Exercise >>
Exactly as given, transcribe each entry that follows.

Entries supplied >>
───

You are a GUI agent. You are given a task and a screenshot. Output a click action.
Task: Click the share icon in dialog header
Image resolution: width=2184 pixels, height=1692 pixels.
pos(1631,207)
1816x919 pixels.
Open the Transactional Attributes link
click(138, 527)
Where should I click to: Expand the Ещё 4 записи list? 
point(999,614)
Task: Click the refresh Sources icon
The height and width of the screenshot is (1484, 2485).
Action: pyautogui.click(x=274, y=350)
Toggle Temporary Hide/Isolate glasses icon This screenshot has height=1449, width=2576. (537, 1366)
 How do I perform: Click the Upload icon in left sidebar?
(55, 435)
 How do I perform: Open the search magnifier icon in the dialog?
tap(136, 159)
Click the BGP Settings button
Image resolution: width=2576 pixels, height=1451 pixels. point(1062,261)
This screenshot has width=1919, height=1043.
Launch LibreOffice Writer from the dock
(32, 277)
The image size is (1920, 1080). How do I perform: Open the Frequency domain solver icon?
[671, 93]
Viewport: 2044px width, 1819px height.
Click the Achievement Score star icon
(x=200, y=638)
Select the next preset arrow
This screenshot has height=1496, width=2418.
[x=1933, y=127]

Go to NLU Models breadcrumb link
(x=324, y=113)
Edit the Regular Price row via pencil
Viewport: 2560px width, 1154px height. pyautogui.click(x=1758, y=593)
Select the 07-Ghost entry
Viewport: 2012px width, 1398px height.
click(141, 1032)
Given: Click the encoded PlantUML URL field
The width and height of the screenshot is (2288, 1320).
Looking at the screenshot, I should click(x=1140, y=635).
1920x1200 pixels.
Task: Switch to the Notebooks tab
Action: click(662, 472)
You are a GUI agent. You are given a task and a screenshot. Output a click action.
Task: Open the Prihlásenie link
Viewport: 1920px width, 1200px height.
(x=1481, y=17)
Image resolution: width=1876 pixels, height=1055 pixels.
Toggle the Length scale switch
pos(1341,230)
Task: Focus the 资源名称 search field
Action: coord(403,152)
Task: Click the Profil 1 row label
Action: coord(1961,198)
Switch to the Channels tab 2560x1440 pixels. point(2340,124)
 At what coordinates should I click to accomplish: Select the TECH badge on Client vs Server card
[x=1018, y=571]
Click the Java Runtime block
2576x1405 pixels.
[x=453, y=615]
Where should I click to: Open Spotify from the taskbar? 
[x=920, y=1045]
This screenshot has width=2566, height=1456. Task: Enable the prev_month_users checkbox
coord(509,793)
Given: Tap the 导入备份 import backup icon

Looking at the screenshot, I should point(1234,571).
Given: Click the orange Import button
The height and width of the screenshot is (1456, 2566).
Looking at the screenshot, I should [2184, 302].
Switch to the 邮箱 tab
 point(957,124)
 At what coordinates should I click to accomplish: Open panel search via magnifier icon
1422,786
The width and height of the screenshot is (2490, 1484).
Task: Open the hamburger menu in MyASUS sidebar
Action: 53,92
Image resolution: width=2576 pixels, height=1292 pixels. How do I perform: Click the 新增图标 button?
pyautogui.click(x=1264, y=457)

───

Solution to this exercise >>
You are a GUI agent. You are given a task and a screenshot. Output a click action.
Task: Click the share icon in dialog header
Image resolution: width=2184 pixels, height=1692 pixels.
pos(1631,207)
1816x919 pixels.
Open the Transactional Attributes link
click(138, 527)
Where should I click to: Expand the Ещё 4 записи list? 
point(999,614)
Task: Click the refresh Sources icon
The height and width of the screenshot is (1484, 2485).
Action: pyautogui.click(x=274, y=350)
Toggle Temporary Hide/Isolate glasses icon This screenshot has height=1449, width=2576. (537, 1366)
 How do I perform: Click the Upload icon in left sidebar?
(55, 435)
 How do I perform: Open the search magnifier icon in the dialog?
tap(136, 159)
Click the BGP Settings button
Image resolution: width=2576 pixels, height=1451 pixels. point(1062,261)
This screenshot has width=1919, height=1043.
Launch LibreOffice Writer from the dock
(32, 277)
The image size is (1920, 1080). How do I perform: Open the Frequency domain solver icon?
[671, 93]
Viewport: 2044px width, 1819px height.
Click the Achievement Score star icon
(x=200, y=638)
Select the next preset arrow
This screenshot has height=1496, width=2418.
[x=1933, y=127]

Go to NLU Models breadcrumb link
(x=324, y=113)
Edit the Regular Price row via pencil
Viewport: 2560px width, 1154px height. pyautogui.click(x=1758, y=593)
Select the 07-Ghost entry
Viewport: 2012px width, 1398px height.
click(141, 1032)
Given: Click the encoded PlantUML URL field
The width and height of the screenshot is (2288, 1320).
Looking at the screenshot, I should click(x=1140, y=635).
1920x1200 pixels.
Task: Switch to the Notebooks tab
Action: click(662, 472)
You are a GUI agent. You are given a task and a screenshot. Output a click action.
Task: Open the Prihlásenie link
Viewport: 1920px width, 1200px height.
(x=1481, y=17)
Image resolution: width=1876 pixels, height=1055 pixels.
Toggle the Length scale switch
pos(1341,230)
Task: Focus the 资源名称 search field
Action: coord(403,152)
Task: Click the Profil 1 row label
Action: coord(1961,198)
Switch to the Channels tab 2560x1440 pixels. point(2340,124)
 At what coordinates should I click to accomplish: Select the TECH badge on Client vs Server card
[x=1018, y=571]
Click the Java Runtime block
2576x1405 pixels.
[x=453, y=615]
Where should I click to: Open Spotify from the taskbar? 
[x=920, y=1045]
This screenshot has width=2566, height=1456. Task: Enable the prev_month_users checkbox
coord(509,793)
Given: Tap the 导入备份 import backup icon

Looking at the screenshot, I should point(1234,571).
Given: Click the orange Import button
The height and width of the screenshot is (1456, 2566).
Looking at the screenshot, I should [2184, 302].
Switch to the 邮箱 tab
 point(957,124)
 At what coordinates should I click to accomplish: Open panel search via magnifier icon
1422,786
The width and height of the screenshot is (2490, 1484).
Task: Open the hamburger menu in MyASUS sidebar
Action: 53,92
Image resolution: width=2576 pixels, height=1292 pixels. How do I perform: Click the 新增图标 button?
pyautogui.click(x=1264, y=457)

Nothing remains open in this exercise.